_AUSGEWÄHLTER AUSZUG_
○ ○ ○
Damit will das Buch uns wohl sagen: Gott und Mensch sind Partner, wenn
es um die Dinge des Lebens geht. Da ist der Mensch diesem Gott nicht
hilflos ausgeliefert, sondern er kann mit ihm verhandeln; der Mensch
darf Gott sagen, was er von ihm erwartet. Und Gott kommt uns bestimmt
entgegen.
Und so lehrt uns dieses Buch, dass das Beten im Grunde das Gespräch mit
einem Freund ist. Hier geht es nicht um schöne Worte, die ich mir
ausdenke, sondern um das, was mir wichtig ist.
Es geht nicht um Reimverse und nicht um „Gedichtchen“, die ich vor Gott
aufsagen müsste, wenn ich bete – und je mehr, umso besser.
Nein, diesen Gott interessieren vermutlich auch keine Gedichte, sondern
den interessiert das, was mir auf dem Herzen brennt, worunter ich leide
– und das ich ihm dann auch hinhalten und vortragen kann wie einem guten
Freund – wie einem Menschen, von dem ich dann auch etwas erwarte:
nämlich Hilfe, Trost und Unterstützung.
Vielleicht werden Sie sagen: Das ist alles schön und gut – aber es
funktioniert nicht immer. Wie oft habe ich schon um etwas gebetet, wie
oft schon Gott mein Herz hingehalten – und es hat nichts genützt,
manchmal ist eher sogar das Gegenteil von dem gekommen, um was ich
gebetet habe.... Eine Erfahrung, die wir sicher alle schon oft genug
gemacht haben.
Was war da los? Haben wir dann doch nicht richtig gebetet? Nicht lange
genug? Oder hat Gott nicht hingehört?
Nun, vielleicht haben wir ja einfach nicht um „das Rechte“ gebetet.
Vielleicht war das, was ich da von Gott wollte, einfach nur sehr
egoistisch -- wo jeder gute ehrliche Freund und jede gute ehrliche
Freundin uns vielleicht auch gesagt hätte: Nein, da mache ich nicht mit.
Was du da willst, das ist nämlich nicht in Ordnung. Da denkst du nur an
dich.
Oder wo sie auch einem Freund gesagt hätten: Was du da willst, das
kannst Du eigentlich ganz gut selbst tun; da musst du mich nicht drum
bitten.
Und wo Sie vielleicht auch irgendwann mal gesagt hätten: Versuch doch
nicht dauernd deine Umwelt und deine Mitmenschen zu ändern, sondern
ändere dich doch mal selbst, damit du hinein passt in diese Welt. Und
damit die anderen nicht immer für Dich da sein müssen, sondern damit Du
auch mal für andere da sein kannst.
○ ○ ○
_ANGEZEIGTE ZEILEN_
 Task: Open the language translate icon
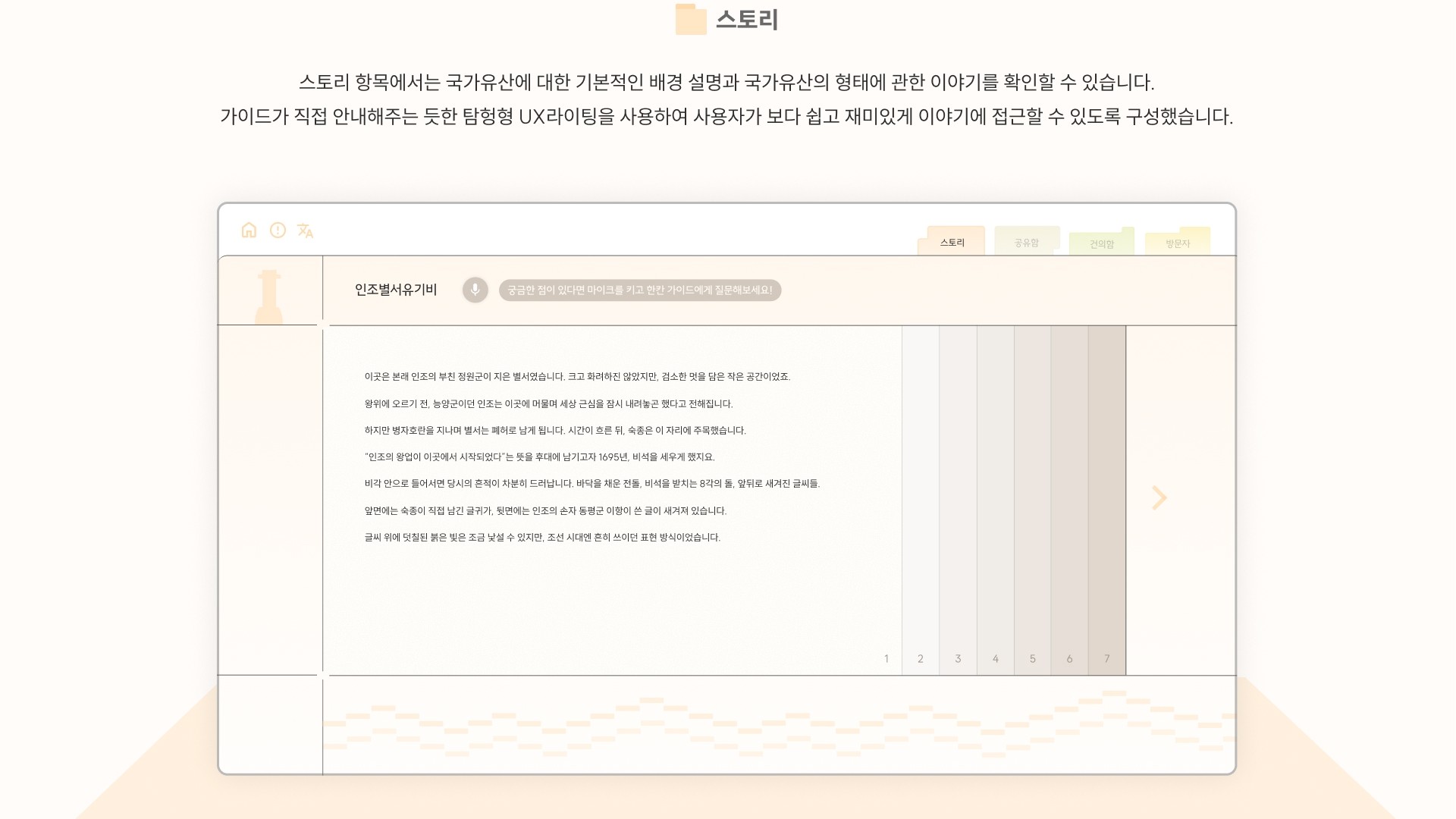(x=305, y=231)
○ ○ ○
_AUFGABE 1_
Schreib aus dem Text über das Beten die Stelle zwischen „Es geht nicht“ und „Trost und Unterstützung.“ einschließlich wortgetreu ab.
_AUFGABE 2_
Beantworte zum Text über das Beten diese Fragen:
(a) Womit wird das Beten im Grunde verglichen?
(b) Welche drei Dinge erwartet man laut Text von einem guten Freund?
(c) Mit welchen Worten hätte ein ehrlicher Freund einen egoistischen Wunsch abgelehnt?
_AUFGABE 3_
Schreib den Text über das Beten im gleichen Ton weiter, anschließend an seinen letzten Satz.

_ERGEBNIS 1_
Es geht nicht um Reimverse und nicht um „Gedichtchen“, die ich vor Gott
aufsagen müsste, wenn ich bete – und je mehr, umso besser.
Nein, diesen Gott interessieren vermutlich auch keine Gedichte, sondern
den interessiert das, was mir auf dem Herzen brennt, worunter ich leide
– und das ich ihm dann auch hinhalten und vortragen kann wie einem guten
Freund – wie einem Menschen, von dem ich dann auch etwas erwarte:
nämlich Hilfe, Trost und Unterstützung.

_ERGEBNIS 2_
(a) Mit dem Gespräch mit einem Freund.
(b) Hilfe, Trost und Unterstützung.
(c) „Nein, da mache ich nicht mit.“

_ERGEBNIS 3_
Denn Gott ist für alle da, aber doch nicht für alles.
Von Dietrich Bonhoeffer stammt das treffende Wort „Gott erfüllt nicht
alle unsere Wünsche, aber er erfüllt seine Verheißungen“. Und Gottes
Verheißungen sind wohl größer als unsere Vorstellungen; sie sind weiter
als unser Herz und –Gott sei Dank- viel heilbringender als unsere
Gedanken und unsere Gebete es oft sind.
Deshalb lauten wohl auch die zentralen Worte in jenem Gebet, dass
Jesus seine Jünger lehrt: Vater, Dein Reich komme – und Dein Wille
geschehe.
Und das will sagen: Es geht zwar um unsere Wünsche, um das, was wir uns
ersehnen und erbitten, aber wir sollen es Gott so anvertrauen, dass er
es auch erfüllen kann, dass es auch Seinem Willen entspricht,
seiner Liebe zu den Menschen, seiner Liebe zu dieser Welt.
Und die wird sich sicher hin und wieder sehr unterscheiden von unserer
Sicht der Dinge – denn er ist großmütig und barmherzig – und unendlich
geduldig – geduldiger und barmherziger als wir.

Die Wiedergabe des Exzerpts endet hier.